More important is what happens to the Conservatives. Hitchens correctly identifies the Westminster consensus as being ‘only propped up by state funding and dodgy millionaires’.
The funding is allocated based on the number of seats a party holds, and the donations on its prospects of power. A Tory wipe-out would kill both birds with one stone.
If the rump of it is allowed to remain as a significantly large party, it is likely to limp on and even capitalise on its new ability to talk the talk from the opposition benches without having to walk at all.
A vacuum, which we know nature abhors, must be created in its place.
Current polling shows that support for Reform UK could cost the Tories many seats in favour of Labour, despite Reform not winning any themselves.
Reform platform is a damn sight better than anything else out there, but Richard Tice’s neocon Tory-lite outfit will not bring about the reform we actually need. It could, however, be the catalyst for it.
Destroying the Conservative Party once and for all would be a noble and worthwhile aim, and would open the door for major, long-needed shakeup of our politics.
This is a strong argument that Tice would be well advised to use, but predictably he will say that the Brexit Party stood aside for the Tories in 2019 and they failed on Brexit and immigration, so this time they won’t stand aside.
He will, equally predictably, be countered with the argument that he will still let Labour in without winning seats himself.
Openly declaring war on the Tories as a necessary first-step in building a viable and genuine conservative political movement is something that is hard to argue against. Such a battle cry could also attract non-Tory voters.

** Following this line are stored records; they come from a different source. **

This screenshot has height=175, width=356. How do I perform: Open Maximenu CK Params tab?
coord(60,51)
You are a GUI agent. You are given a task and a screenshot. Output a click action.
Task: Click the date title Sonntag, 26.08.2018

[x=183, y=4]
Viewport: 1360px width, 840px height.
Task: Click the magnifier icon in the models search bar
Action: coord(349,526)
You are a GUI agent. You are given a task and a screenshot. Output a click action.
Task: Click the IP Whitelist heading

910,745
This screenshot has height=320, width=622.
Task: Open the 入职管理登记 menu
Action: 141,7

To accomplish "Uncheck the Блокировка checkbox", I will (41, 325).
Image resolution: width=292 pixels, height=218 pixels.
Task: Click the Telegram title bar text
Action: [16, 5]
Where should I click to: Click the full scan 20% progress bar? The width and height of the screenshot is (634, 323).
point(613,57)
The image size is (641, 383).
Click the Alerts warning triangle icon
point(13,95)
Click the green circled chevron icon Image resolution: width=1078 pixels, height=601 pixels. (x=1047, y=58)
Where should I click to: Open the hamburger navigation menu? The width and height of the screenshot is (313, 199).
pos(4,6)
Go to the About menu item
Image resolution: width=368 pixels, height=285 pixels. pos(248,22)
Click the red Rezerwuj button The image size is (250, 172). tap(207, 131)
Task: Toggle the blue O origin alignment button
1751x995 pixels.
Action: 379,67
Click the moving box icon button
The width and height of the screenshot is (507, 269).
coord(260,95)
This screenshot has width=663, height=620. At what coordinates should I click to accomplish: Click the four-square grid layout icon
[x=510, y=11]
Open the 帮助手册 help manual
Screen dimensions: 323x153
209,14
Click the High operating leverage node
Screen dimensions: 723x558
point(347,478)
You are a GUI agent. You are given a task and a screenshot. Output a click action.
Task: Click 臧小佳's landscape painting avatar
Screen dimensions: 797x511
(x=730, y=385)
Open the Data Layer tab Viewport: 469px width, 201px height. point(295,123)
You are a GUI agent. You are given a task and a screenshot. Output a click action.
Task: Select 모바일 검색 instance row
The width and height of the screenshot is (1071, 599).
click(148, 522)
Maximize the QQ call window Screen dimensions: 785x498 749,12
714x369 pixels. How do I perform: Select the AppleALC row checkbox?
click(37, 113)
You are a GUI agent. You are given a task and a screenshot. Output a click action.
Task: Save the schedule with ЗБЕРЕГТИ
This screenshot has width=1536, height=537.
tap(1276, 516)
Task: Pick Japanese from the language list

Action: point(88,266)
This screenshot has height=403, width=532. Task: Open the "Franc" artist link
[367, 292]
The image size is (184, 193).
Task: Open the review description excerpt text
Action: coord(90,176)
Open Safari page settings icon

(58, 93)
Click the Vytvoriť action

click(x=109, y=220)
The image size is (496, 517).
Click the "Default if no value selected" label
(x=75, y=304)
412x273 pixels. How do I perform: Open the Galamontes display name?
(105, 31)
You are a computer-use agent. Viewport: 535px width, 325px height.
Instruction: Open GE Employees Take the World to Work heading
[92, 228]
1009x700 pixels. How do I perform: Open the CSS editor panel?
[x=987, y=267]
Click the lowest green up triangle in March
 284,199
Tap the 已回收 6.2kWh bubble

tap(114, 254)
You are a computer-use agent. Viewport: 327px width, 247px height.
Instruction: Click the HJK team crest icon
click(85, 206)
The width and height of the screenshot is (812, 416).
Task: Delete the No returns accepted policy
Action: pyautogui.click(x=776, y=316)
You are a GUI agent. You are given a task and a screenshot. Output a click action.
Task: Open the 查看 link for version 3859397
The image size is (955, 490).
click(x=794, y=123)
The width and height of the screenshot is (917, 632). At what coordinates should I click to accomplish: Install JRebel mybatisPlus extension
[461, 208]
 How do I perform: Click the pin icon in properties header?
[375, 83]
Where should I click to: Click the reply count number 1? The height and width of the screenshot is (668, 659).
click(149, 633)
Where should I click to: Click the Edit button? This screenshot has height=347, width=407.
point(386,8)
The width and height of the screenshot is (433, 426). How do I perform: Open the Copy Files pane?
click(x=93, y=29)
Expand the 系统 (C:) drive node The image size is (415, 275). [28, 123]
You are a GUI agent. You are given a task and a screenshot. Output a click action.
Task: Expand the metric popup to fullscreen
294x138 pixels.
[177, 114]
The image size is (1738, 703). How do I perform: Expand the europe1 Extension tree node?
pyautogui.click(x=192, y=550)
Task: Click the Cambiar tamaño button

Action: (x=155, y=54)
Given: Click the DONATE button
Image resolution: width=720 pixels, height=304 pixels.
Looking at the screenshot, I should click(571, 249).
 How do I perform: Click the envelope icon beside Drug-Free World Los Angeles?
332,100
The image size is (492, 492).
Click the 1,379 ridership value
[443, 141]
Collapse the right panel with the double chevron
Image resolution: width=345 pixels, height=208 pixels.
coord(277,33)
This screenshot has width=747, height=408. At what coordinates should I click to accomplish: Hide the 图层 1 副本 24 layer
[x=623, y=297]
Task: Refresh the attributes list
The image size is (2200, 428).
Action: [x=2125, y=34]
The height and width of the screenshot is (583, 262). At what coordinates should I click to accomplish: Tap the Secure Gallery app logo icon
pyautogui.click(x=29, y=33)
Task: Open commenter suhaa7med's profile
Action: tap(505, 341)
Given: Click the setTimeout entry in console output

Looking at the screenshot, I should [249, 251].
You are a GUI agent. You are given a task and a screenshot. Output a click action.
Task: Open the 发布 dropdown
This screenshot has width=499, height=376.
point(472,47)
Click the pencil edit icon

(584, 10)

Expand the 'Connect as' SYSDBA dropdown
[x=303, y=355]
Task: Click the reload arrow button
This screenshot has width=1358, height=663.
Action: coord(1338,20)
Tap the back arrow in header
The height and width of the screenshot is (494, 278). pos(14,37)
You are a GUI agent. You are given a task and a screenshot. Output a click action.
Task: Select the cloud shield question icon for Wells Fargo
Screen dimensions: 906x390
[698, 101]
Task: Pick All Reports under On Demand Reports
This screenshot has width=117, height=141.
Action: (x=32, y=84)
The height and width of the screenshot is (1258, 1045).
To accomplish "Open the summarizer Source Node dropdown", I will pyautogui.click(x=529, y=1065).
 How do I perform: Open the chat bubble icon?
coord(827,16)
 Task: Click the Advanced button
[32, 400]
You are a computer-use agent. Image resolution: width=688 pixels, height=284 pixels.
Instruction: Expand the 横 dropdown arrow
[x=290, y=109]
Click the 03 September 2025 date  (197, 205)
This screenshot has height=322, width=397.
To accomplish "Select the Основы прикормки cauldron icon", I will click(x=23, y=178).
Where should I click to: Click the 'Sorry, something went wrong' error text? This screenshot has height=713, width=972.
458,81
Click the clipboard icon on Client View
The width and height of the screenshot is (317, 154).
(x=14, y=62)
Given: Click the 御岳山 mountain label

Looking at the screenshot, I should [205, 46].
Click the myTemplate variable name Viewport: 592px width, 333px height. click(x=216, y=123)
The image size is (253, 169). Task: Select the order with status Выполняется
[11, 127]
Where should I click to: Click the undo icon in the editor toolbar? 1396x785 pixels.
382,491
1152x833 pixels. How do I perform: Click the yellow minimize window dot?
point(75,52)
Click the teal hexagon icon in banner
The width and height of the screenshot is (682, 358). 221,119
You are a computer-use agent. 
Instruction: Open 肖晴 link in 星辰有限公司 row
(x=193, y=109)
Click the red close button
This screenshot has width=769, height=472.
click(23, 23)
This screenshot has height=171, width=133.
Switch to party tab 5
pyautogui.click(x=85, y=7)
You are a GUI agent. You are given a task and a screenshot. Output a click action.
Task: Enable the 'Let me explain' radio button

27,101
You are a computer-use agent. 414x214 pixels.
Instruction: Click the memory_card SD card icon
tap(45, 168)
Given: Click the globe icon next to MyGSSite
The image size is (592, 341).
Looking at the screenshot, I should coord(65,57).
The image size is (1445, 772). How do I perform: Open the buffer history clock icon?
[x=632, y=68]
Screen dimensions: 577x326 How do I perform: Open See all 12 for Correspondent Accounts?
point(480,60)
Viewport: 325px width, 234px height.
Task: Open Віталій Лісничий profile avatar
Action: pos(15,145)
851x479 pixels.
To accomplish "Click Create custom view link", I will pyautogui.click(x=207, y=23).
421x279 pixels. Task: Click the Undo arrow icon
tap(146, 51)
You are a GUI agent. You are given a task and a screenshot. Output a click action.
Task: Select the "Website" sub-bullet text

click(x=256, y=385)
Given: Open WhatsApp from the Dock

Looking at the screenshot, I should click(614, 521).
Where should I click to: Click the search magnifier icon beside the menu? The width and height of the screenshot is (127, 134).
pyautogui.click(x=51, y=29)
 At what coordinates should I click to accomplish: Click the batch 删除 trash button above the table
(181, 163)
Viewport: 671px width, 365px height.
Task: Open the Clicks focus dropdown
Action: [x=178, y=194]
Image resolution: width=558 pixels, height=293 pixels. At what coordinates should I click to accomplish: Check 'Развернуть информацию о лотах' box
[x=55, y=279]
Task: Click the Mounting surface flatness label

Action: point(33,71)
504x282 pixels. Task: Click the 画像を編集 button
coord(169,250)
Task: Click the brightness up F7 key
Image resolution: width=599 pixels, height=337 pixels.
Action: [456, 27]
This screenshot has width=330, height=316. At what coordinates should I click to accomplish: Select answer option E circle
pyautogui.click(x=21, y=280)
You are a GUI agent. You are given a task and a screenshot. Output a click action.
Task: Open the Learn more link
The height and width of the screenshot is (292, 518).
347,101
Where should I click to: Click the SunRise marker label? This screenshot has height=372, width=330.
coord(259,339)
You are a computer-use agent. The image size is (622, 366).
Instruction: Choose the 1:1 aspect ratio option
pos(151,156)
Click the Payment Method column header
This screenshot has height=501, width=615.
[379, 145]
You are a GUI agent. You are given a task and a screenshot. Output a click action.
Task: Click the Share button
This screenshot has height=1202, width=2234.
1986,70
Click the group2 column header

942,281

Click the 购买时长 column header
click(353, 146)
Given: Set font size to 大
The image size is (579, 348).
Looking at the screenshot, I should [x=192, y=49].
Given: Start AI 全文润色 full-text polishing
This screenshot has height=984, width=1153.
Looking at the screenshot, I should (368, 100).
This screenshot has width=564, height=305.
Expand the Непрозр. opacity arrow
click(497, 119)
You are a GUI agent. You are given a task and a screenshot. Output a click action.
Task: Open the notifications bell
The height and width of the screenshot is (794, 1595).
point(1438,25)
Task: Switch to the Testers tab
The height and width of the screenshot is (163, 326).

The only Reform UK politician I have heard express this intent openly is its Co-Deputy Leader, Ben Habib. So it is not an impossibility that they take this line.
Habib is the real deal, but would need someone with the profile of Farage to meaningfully spread this message.
If the straightjacket of the two-party system can be broken, a genuine political realignment can take place, making the ‘Red Wall’ shift pale in comparison.
You might now be wondering where Alexei Navalny comes into all of this.
We have all heard of ‘tactical voting’, but have you ever heard of ‘smart voting’?
Umnoye golosovaniye was a website set up by Navalny’s Anti-Corruption Foundation that had a single goal: letting people know who to vote for to have the best chance of ousting incumbent United Russia politicians.
Unlike British tactical voting, this was an integrated, mathematical system that had no limits or any other goals, and would advise you to vote for communist, ultranationalist and liberal candidates alike; whoever had the best chance.
Many in the ‘non-systemic opposition’ said it would be impossible to vote out the ruling regime in any case, and that engaging with it by participating in elections would only legitimise it. Yet Navalny argued convincingly that shouting from the side lines alone ultimately changes nothing.
For obvious reasons, success of smart voting was limited in the Russian system, but it is a strategy much better suited to our own system of illusory free elections, which are based on brainwashing and narrative control, as opposed to the more primitive techniques used by the Kremlin.
There, the process of voting itself has to be manipulated to maintain the status quo, with there being a limit to the amount achieved by propaganda alone.
Here in the UK, propaganda is the overriding method of keeping out the non-systemic opposition.
What this means is that our actual electoral system is, compared to the American one at least, largely free from rigging and ballot manipulation.
This provides opportunity to collapse, or at least fracture, what is an all-encompassing regime by using its own structures against it.
The Conservative Party is the weak link in the chain – and it can be broken.
The success of a British smart voting system would depend on how convincingly the argument is made.
If it is made well enough, we could indeed throw the liberal elite into the sea five years from now.